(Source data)
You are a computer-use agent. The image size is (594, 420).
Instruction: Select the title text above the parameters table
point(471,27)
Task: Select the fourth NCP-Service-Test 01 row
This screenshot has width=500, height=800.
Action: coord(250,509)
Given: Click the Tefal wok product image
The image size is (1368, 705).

▸ Your assignment
What must be transcribed is the run of lines from the one containing "This screenshot has width=500, height=800." to the last line of the data above, inclusive, and only that.

▸ Solution for this exercise
This screenshot has width=500, height=800.
Action: coord(250,509)
Given: Click the Tefal wok product image
The image size is (1368, 705).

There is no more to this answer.